15 July 1865 A previous offence was reported in the County Advertiser and Herald for Staffordshire and Worcestershire Saturday 15 July 1865 p.5 col.1: William Doggett was brought up charged with being on the premises of Edward Jones. labourer, Pensnett, with intent to commit a felony. The prisoner and two others were detected in the act of stealing some ducks from a pigstye, but his companions contrived to effect their escape. Mr. Superintendent Mills informed the magistrate that the prisoner had been sentenced to a month's imprisonment for a felony committed in February last. Sentence, three months' hard labour.
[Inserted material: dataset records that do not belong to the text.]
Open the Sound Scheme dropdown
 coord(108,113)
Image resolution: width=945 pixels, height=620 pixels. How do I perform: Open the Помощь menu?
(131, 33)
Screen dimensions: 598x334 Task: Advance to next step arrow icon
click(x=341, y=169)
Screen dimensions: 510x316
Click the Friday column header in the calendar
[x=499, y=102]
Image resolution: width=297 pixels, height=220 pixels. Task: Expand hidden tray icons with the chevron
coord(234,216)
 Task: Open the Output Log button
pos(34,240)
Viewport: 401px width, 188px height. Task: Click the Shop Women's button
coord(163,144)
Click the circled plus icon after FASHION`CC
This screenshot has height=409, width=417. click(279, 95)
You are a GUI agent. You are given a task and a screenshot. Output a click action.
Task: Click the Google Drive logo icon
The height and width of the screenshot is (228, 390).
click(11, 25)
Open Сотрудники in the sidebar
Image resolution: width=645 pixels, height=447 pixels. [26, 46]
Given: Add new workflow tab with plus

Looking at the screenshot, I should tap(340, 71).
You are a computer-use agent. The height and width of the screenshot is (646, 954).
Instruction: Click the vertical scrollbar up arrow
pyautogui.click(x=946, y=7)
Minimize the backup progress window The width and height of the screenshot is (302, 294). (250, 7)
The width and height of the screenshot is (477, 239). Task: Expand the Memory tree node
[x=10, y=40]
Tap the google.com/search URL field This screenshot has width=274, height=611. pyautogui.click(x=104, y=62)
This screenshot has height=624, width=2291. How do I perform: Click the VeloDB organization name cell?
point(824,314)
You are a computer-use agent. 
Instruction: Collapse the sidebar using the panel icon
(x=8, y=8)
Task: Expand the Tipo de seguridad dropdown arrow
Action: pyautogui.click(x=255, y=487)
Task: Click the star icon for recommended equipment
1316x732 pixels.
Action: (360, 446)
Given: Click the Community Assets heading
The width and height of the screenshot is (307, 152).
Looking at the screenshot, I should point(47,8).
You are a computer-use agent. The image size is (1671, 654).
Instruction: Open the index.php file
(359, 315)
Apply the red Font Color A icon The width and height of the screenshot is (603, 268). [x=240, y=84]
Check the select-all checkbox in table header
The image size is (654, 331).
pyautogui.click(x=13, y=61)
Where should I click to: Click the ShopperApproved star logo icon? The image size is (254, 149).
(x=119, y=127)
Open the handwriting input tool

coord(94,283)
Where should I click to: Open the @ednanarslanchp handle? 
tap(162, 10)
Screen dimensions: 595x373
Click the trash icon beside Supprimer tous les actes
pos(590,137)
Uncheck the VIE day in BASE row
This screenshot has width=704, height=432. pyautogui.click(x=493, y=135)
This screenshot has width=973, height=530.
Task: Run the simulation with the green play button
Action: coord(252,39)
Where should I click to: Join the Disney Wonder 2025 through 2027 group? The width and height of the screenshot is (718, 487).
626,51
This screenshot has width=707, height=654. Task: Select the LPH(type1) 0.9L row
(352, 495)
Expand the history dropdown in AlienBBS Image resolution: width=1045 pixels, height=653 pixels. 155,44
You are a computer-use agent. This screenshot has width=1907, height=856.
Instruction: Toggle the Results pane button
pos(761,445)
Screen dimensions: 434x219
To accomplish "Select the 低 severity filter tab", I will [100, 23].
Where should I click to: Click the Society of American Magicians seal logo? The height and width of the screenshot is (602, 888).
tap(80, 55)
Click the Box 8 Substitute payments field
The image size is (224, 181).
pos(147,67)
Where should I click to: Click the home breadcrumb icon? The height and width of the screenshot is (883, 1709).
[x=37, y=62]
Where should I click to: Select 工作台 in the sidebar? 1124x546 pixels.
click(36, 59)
11 November 1865 The crime was reported in the County Advertiser and Herald for Staffordshire and Worcestershire Saturday 11 November 1865 p.5 col.3: STEALING A DINNER.-On Thursday,. at the Police Court, before Mr. Isaac Spooner, Stipendiary magistrate Benjamin Turner and William Doggett, two youths, were charged with stealing a dinner, the property of Joseph Evans. On Wednesday week the prosecutor, who is a labourer on the roads at Pensnett, deposed that he saw the prisoners unhang his dinner from a nail in a hovel close by the place where he was at work, and run away with it. Turner had been twice previously convicted,. and Doggett had been once convicted, of felony. The learned magistrate sentenced Turner to three months' hard labour, and Doggett he sentenced to fourteen days' imprisonment and three years in a Reformatory.